I'm not sure it's ever been looked in to, but having seen it first hand, I can tell you there's a whole hustle for people on the inside trying to get prescribed expensive drugs in order to supplement their meager existences.
Hey! Long time no see! Nice car! How did you get so much money?
Drug deala
??? Fentanyl ???
Nah. Beclomethasone
This is a really good summary. It is mentioned by worth reiterating that evergreening does not prevent generic competition of the origional formulation or configuration. I think it is a bit of a misnomer to refer to these as patent lifetime extensions.
Having spend decades work with pharma companies, I agree that one of the main issues is missaligned incentives between patients and PBMs/health plans.
Bad patents are hard to quantify but a big part of picture. Should the patent office rejected Flovent + HFA as obvious? Another example would be Novarits patents on VEGF in silicone syringes. Litigating a global patent fight with Pharma companies with billions at stake is a huge barrier. The best way to prevent this IMO is more disgression in initial patent issue.
I think the other issue is that generics have such bad margins that it's hard to convince anyone to manufacturer them in the best of cases, so if anything happens to make a generic too hard to sell they'll just give up.
Combining that with PBMs being allowed to choose a preferred manufacturer for a generic or even preferring the (more expensive for the patient) brand, and refusing to offer the same coverage for a generic and you get less access to generics than there should be.
Honestly, PBMs should have to contribute at least the same amount of money to any version of a drug. If it's genuinely more expensive for them, the patient would still have to pay more. If it's not, it's none of their business.
Can you explain your last thought? I dont quite follow.
I do think a lot of the rot is in the PBM layer, and the country would benefit from an attempt to eliminate it, reduce their influence, and move away from the formulary.
Insurance should dictate what is covered, NDC exclusions should be banned, and rebates should be discouraged.
Ideally manufacturers sell for a list price, and insurance decides what is an acceptable balance of cost to subscriber satisfaction.
PBMs would go back to handling the papwerwork, or better yet be replaced by an open standard protocol
Original author here: Yeah a lot of the evergreening techniques (chiral switch, etc.) don't prevent anyone from getting the original, though of course doctors may try to switch you.
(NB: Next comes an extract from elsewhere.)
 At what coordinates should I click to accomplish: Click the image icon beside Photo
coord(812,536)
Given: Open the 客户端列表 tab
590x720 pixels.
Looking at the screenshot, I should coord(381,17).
The inhaler thing is double bad because of the CFC ban.
I didn't dig into the details of the fluticasone HFA switch, but my impression is that while it's obvious to replace the propellant, apparently you do need to do some engineering (e.g., on the nozzle) to make it work right. I don't know enough about what they actually had to do to know if the patent should have been granted or not.
the fix here is create a system where patents can be taken away for excessive profits. if your manufacturing cost is $10 a pack and you sell it for $500 after you already paid off development you deserve to lose it.
That is a lot more pie in the sky than tightening origional patent review. You would have to throw out 200 years of patent law and face several constitutional challenges.
A more moderate response would be for government programs like medicare and medicaid to simply refuse buy products with such a high markup. This is called purchasing controls and practiced by many European countries.
Just for comparison, a standard 200-dose inhaler is USD 5 here, https://terrywhitechemmart.com.au/shop/product/asmol-inhaler.... I assume the "salbutamol" is the same as albutamol in TFA.
For any Fox News fans reading this: That's "socialism" for you :-).
Because in the US, for a human being able to afford anything related to health is a business and not a right like other countries. You don't need to write a post for that.